Given a pair of binary stars rotating in a circular orbit where one of the stars undergoes a supernova explosion, there is a maximal amount of mass that may be lost without unbinding the system.

Assume the masses of the stars are $ M_1^0 $ and $ M_2 $ and the radius of their orbit is $ a_0 $. The first star explodes in a supernova, and loses an amount of mass $ \Delta M=M_1^0-M_1 $. We further assume that the explosion is instantaneous and spherically symmetric and so due to conservation of momentum, no "kick" is given to the exploding star, so its velocity does not change.

The energy before the explosion is:

$ E_0=-\frac{G M_1^0 M_2}{2a_0}=-\frac{1}{2}\mu_0 v_0^2 \rightarrow \frac{GM}{a_0}=v_0^2 $

where $ \mu_0 $ is the reduced mass, $ M $ the total mass and $ v_0 $ is the relative velocity before the explosion.

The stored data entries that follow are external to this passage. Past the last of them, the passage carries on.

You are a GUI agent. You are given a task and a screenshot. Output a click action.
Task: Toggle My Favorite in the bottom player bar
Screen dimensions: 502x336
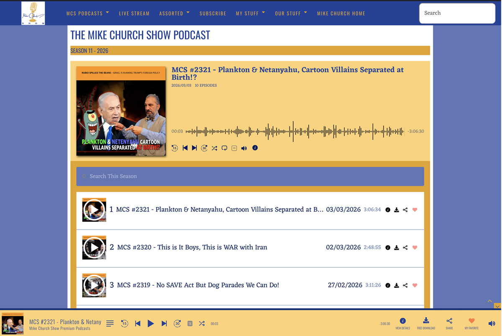click(471, 320)
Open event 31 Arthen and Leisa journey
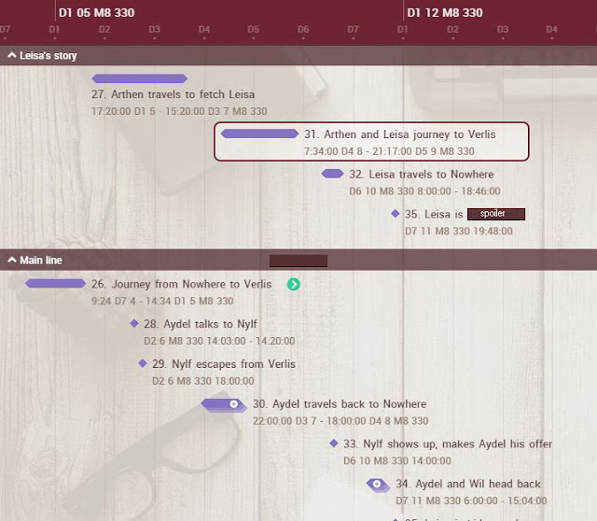 400,134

In the second equality we use the fact that in a circular orbit $ E_p=-\frac{1}{2}E_k $.

After the explosion, the energy is

$ E=-\frac{G M_1 M_2}{2a}=-\frac{G M_1 M_2}{a_0} +\frac{1}{2}\mu v_0^2 $

where $ a $ is the semi major axis of the system after the explosion and we have used the fact that right after the explosion the separations and relative velocities have not yet changed.

The limiting case for a post-explosion bound orbit ($ E<0 $) is given when $ E \rightarrow 0 $ (or equivalently $ a \rightarrow \infty $). At this limit

$ -\frac{G M_1 M_2}{a_0} +\frac{1}{2}\mu v_0^2=0 \longrightarrow \frac{G (M-\Delta M)}{a_0}=\frac{1}{2} v_0^2 $

Plugging in $ v_0^2 $ we obtain $ \frac{G (M-\Delta M)}{a_0}=\frac{G M}{2a_0} $, leading to $ \Delta M=M/2 $. Therefore, if the exploding star loses more than half of the mass of the system in the supernova, it will become unbound.